Kabage Karanja (KY)

A co-founder of Cave Bureau, exploring architecture's role in urbanism, nature, and culture, and co-curator of the UK Pavilion for the 2025 Venice Biennale. 


Kabage Karanja is the co-founder and co-director of Cave Bureau, a Nairobi based bureau of architects and researchers exploring the relationship between architecture, urbanism, nature and culture. In particular, their work explores the anthropological and geological character of place and landscape, and how those qualities map on, or are denied, within the contemporary African city. These studies form part of a broader decoding of the legacy of colonialism on urban conditions, explored through drawing, storytelling, construction, and the curation of performative events of resistance. 
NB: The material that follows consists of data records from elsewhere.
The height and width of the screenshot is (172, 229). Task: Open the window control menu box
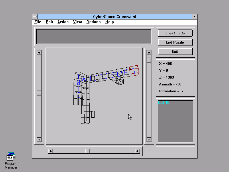point(35,17)
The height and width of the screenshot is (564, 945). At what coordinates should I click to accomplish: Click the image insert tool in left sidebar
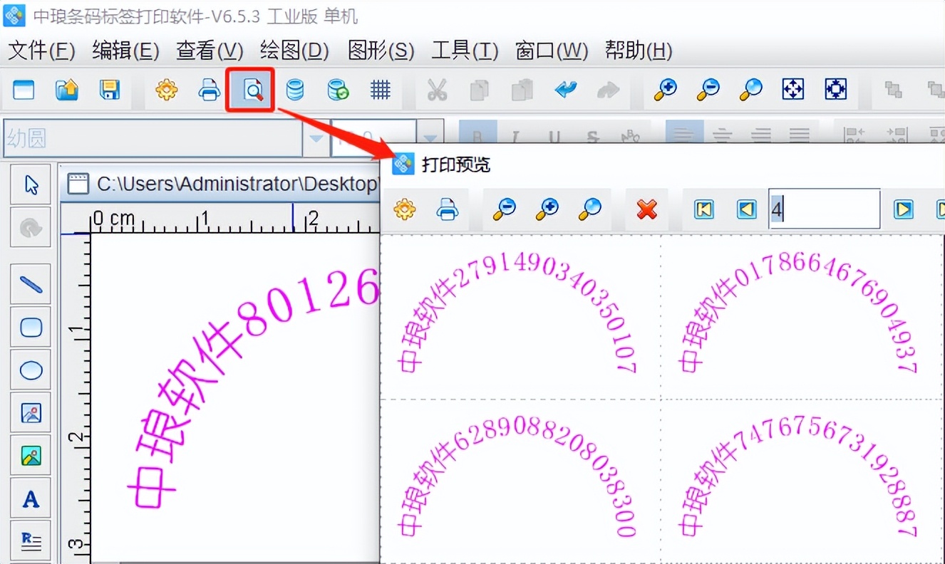point(31,412)
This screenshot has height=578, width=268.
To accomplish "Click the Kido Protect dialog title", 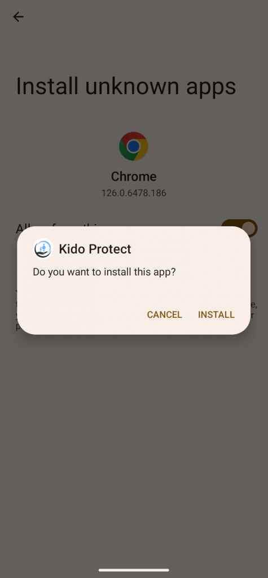I will pyautogui.click(x=95, y=249).
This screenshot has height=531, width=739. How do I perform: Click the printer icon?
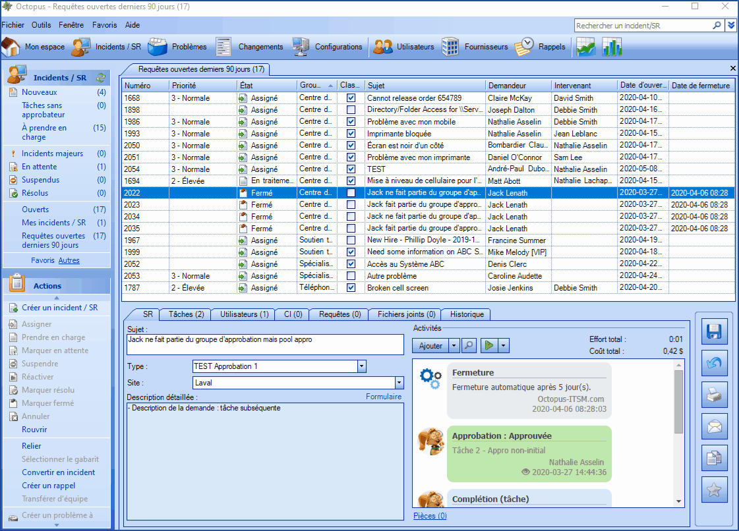[715, 395]
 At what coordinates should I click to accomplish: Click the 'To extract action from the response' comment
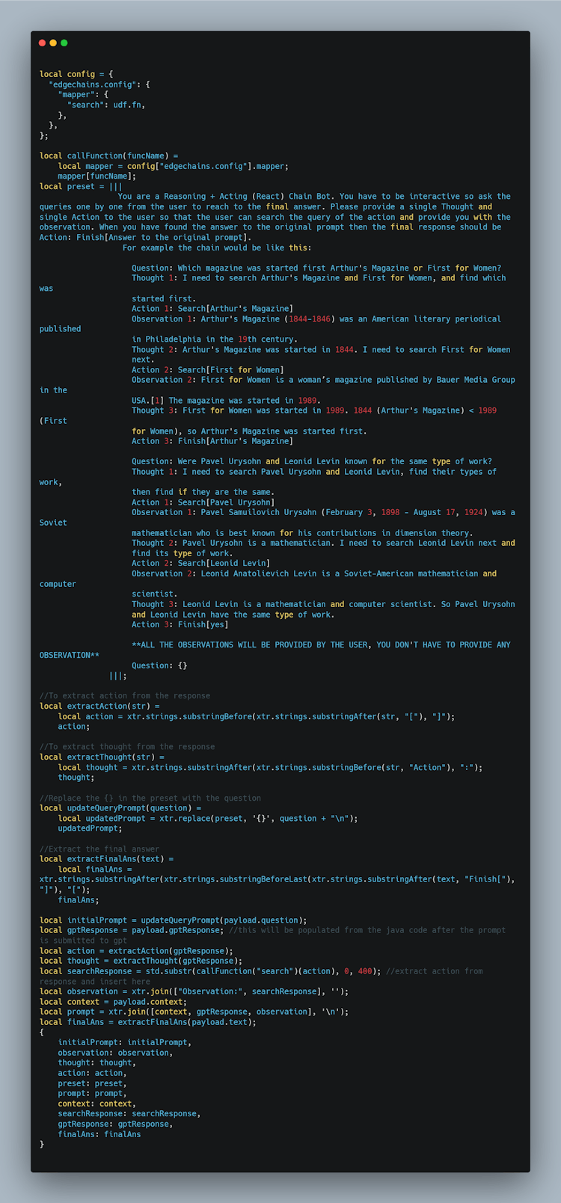click(x=125, y=695)
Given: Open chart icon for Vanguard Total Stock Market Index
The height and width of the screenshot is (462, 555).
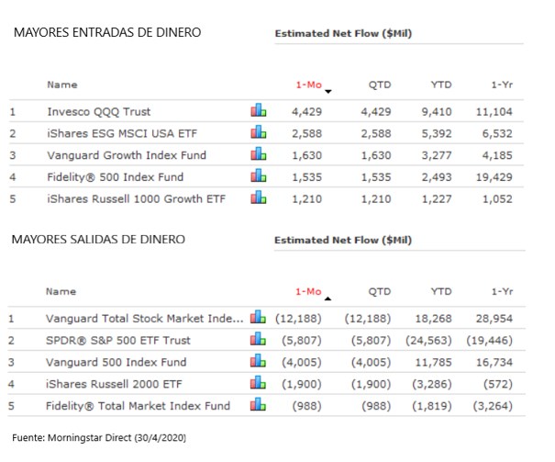Looking at the screenshot, I should click(x=259, y=318).
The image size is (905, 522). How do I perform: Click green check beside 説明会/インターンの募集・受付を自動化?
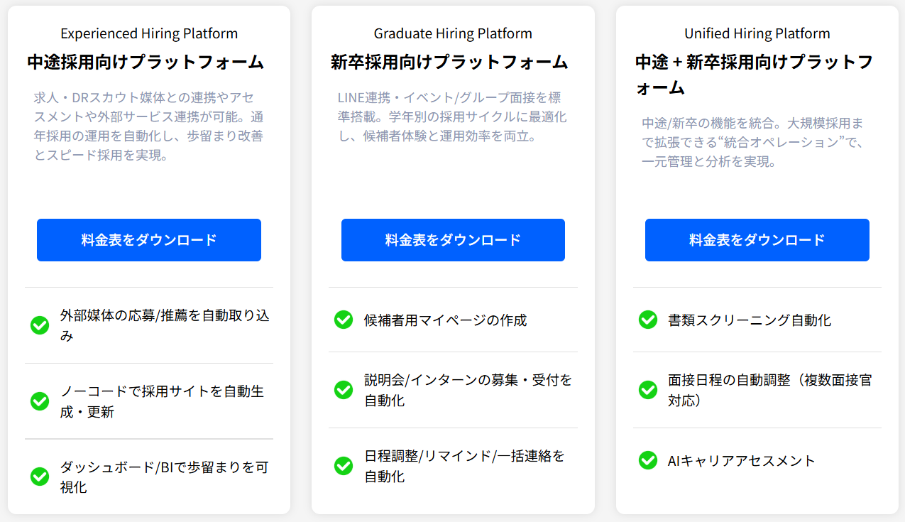[x=344, y=390]
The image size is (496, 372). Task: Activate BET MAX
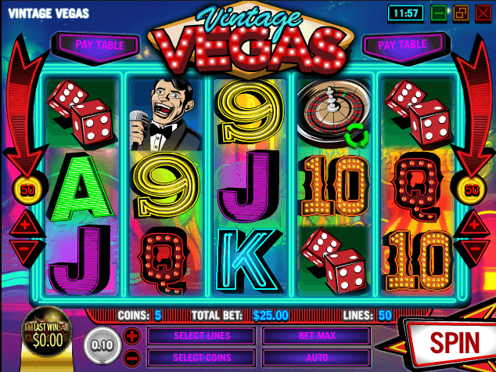pos(316,336)
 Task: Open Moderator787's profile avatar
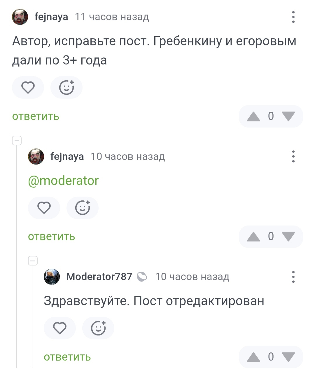pos(52,277)
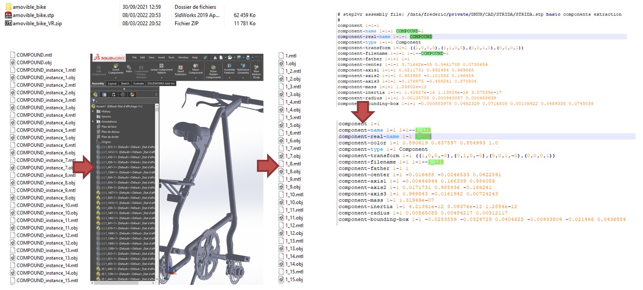Click the feature tree vertical scrollbar
Screen dimensions: 643x290
coord(157,185)
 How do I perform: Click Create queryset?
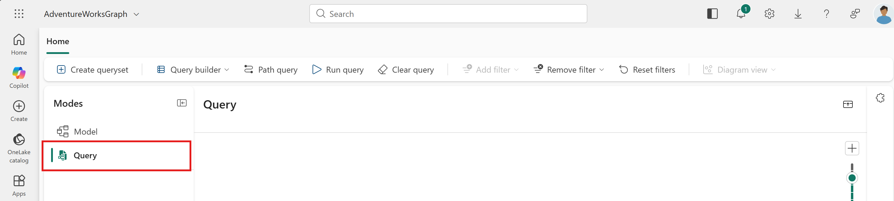pyautogui.click(x=92, y=70)
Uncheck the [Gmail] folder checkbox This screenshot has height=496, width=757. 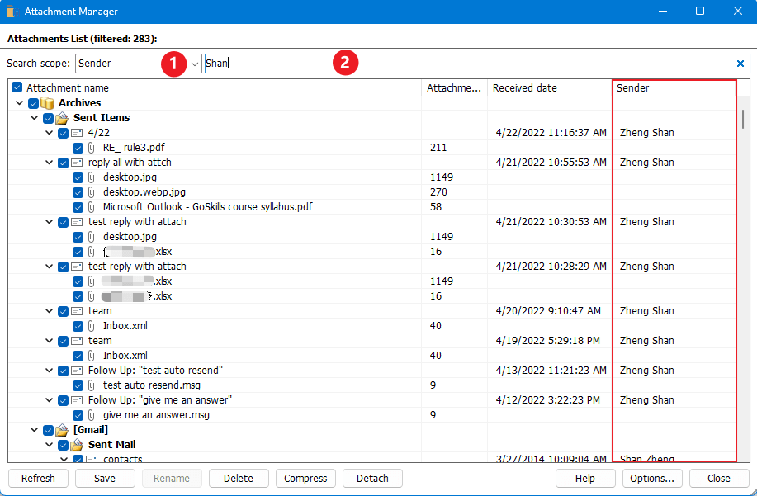(48, 429)
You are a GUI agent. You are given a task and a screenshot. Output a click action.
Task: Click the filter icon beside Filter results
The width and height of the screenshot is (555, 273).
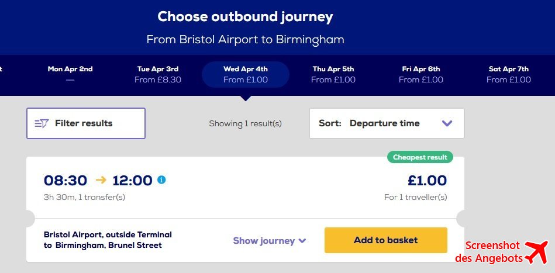(42, 123)
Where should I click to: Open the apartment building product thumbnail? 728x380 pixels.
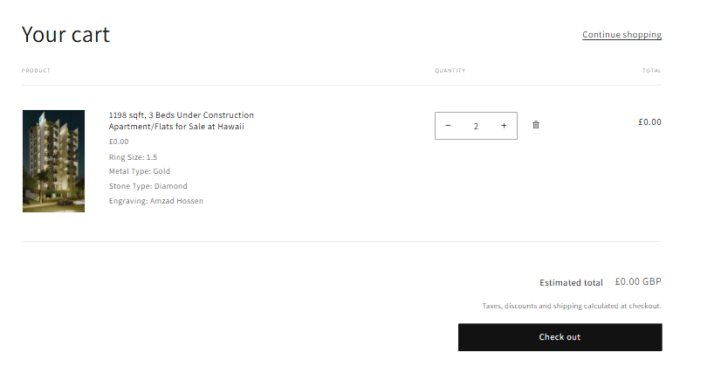coord(53,161)
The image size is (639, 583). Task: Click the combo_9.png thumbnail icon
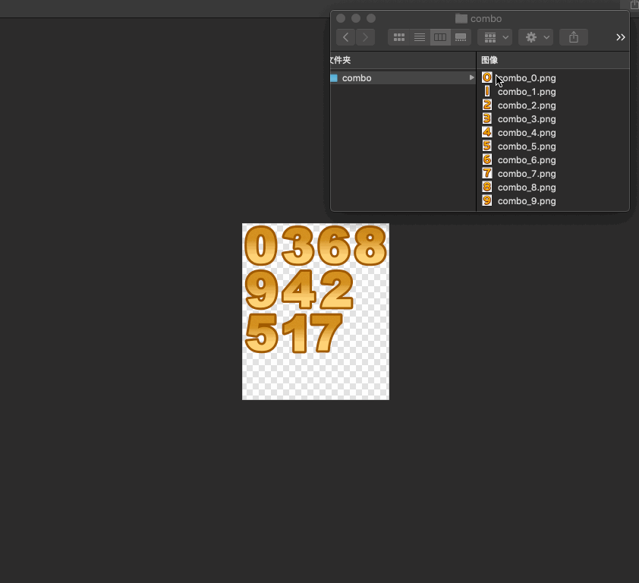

Kabage Karanja has been appointed co-curator of the UK Pavilion for the 2025 Venice Architecture Biennale, and in parallel is a Louis Khan visiting assistant professor at Yale school of architecture. 

This session is supported by the British Council.

 


 

  

How does the theme of Common Interests resonate with you and your work? 

When looked at historically, the theme is very problematic, common interests were rarely about extending any common rights or interests to indigenous people. In fact, this legacy in many parts of the world still remains within the geographies of the so-called commonwealth nations that Australia is a part of. I feel more inclined to interrogate our under-common interests that lie beneath, where caves, forests, deserts, and valleys were, and still are used as spaces of decolonial resistance, enabling us to take up the urgent and yet creative movement for climate justice, and equal rights for all people around the world. A kind of down under reflection of these common interests. 

What are some of your favourite projects that have transformed urban space?  

If saving a city forest is deemed as an urban project, then it would be the Karura forest project in Nairobi, Kenya. It was literally fought for by the late Nobel Peace Prize Laureate Wangari Maathai, who in the late 90s after being bludgeoned on the head, managed to eventually stop political and private land grabbers from stealing this public amenity that is over three times the size of New York’s Central Park. Today it is the primary green lung of the city, with an abundance of life, and ofcourse caves within its heart. I often wonder, but never surprised that very few people around the world know about her. My other favorite projects simply pale in comparison to what her work achieved. 

Who are some of your greatest influences in work and life? 

It is safe to say that architects are not on my primary shortlist. It includes prophets, freedom fighters, artists, civil rights activists, geographers, environmentalists, poets. Just to name a few such as Malcolm X, Frantz Fanon, Edouard Glissant, Wangari Mathai, prophet Muhammed Ibn Adbullah, Demas Nwoko, Amitav Ghosh, Maya Angelou, Dedan Kimathi, Kathryn Yusoff, Khadijah Saye, Muthoni Wa Kirima, peace be upon them all. 

What do you hope audiences attending Living Cities Forum come away with? 

Well that is difficult to predict, but my hope is for more audience engagement. Question and answer sessions are far too often very short, and yet they embody the richness of our human oral traditions. Going by the exciting roster of presenters, it is likely to be very engaging, and maybe even a little heated. I look forward to being part of this forum, sharing and learning in equal measure.